Records from a data collection
--

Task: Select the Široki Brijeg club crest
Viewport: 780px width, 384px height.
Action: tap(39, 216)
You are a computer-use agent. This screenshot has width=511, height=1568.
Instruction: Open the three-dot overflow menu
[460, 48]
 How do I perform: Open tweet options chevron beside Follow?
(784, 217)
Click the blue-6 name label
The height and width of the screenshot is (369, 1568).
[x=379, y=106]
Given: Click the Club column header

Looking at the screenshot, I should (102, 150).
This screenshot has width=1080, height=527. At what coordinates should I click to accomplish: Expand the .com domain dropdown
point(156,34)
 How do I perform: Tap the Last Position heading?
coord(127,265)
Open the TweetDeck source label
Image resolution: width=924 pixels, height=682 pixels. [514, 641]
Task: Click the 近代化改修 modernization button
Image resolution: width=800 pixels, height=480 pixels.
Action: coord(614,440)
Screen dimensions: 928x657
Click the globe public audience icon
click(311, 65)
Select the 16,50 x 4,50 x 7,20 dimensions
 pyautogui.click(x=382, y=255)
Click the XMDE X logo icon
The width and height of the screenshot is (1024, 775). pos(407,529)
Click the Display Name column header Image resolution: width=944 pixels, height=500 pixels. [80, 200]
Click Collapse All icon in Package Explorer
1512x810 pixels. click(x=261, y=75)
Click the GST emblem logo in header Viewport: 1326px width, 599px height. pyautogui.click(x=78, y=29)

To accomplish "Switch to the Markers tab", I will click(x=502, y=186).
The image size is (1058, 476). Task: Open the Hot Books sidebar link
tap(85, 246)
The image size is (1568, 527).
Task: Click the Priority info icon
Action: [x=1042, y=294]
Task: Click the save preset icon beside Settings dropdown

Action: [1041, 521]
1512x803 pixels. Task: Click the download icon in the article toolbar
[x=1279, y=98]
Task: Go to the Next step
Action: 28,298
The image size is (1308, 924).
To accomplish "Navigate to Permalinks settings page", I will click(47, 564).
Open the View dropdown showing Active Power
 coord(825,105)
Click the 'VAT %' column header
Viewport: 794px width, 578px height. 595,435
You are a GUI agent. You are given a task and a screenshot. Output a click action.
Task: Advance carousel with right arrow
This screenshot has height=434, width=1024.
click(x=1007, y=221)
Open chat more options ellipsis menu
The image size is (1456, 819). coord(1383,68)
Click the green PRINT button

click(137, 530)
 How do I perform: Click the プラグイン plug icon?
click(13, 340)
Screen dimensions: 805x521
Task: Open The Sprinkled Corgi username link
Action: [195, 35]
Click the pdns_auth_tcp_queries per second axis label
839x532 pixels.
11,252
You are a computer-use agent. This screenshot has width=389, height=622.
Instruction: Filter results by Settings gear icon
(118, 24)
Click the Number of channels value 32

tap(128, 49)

--

- Exercise details -
Return all lines above that mention the word "computer".

- Written response -
You are a computer-use agent. This screenshot has width=511, height=1568.
You are a computer-use agent. This screenshot has width=389, height=622.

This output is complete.